Task prompt:
Among the records that follow, set down only the lines from the one containing "The height and width of the screenshot is (410, 639)." to the one containing "Given: Open the notifications bell", both included, exactly.

======== Data for this task ========

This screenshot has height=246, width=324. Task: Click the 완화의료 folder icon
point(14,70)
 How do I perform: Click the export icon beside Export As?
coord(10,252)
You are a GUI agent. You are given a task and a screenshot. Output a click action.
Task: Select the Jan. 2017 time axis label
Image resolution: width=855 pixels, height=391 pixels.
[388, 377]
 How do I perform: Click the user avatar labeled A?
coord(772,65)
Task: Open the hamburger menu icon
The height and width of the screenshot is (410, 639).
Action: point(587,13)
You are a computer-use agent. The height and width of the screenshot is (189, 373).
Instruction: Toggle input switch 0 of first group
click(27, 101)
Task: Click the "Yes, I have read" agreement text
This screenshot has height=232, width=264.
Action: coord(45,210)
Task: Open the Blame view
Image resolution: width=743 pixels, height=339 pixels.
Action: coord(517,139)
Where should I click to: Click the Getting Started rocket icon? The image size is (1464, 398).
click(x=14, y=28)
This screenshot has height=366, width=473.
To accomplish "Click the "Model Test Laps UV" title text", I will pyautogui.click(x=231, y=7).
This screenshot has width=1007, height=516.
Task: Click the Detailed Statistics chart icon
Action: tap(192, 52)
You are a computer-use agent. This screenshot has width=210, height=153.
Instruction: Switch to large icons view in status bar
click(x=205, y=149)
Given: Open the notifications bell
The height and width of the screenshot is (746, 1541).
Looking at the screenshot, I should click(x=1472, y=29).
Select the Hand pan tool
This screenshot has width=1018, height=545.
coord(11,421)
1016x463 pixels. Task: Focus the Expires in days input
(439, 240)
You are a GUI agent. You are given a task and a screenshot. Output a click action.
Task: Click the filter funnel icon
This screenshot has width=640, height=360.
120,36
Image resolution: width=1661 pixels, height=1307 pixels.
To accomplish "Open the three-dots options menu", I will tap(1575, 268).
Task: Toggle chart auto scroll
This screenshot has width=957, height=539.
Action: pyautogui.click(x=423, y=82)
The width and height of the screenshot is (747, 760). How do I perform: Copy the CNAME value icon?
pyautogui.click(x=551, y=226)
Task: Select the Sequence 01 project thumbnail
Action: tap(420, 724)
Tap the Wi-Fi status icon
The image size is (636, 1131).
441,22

========

Result:
The height and width of the screenshot is (410, 639).
Action: point(587,13)
You are a computer-use agent. The height and width of the screenshot is (189, 373).
Instruction: Toggle input switch 0 of first group
click(27, 101)
Task: Click the "Yes, I have read" agreement text
This screenshot has height=232, width=264.
Action: coord(45,210)
Task: Open the Blame view
Image resolution: width=743 pixels, height=339 pixels.
Action: coord(517,139)
Where should I click to: Click the Getting Started rocket icon? The image size is (1464, 398).
click(x=14, y=28)
This screenshot has height=366, width=473.
To accomplish "Click the "Model Test Laps UV" title text", I will pyautogui.click(x=231, y=7).
This screenshot has width=1007, height=516.
Task: Click the Detailed Statistics chart icon
Action: tap(192, 52)
You are a computer-use agent. This screenshot has width=210, height=153.
Instruction: Switch to large icons view in status bar
click(x=205, y=149)
Given: Open the notifications bell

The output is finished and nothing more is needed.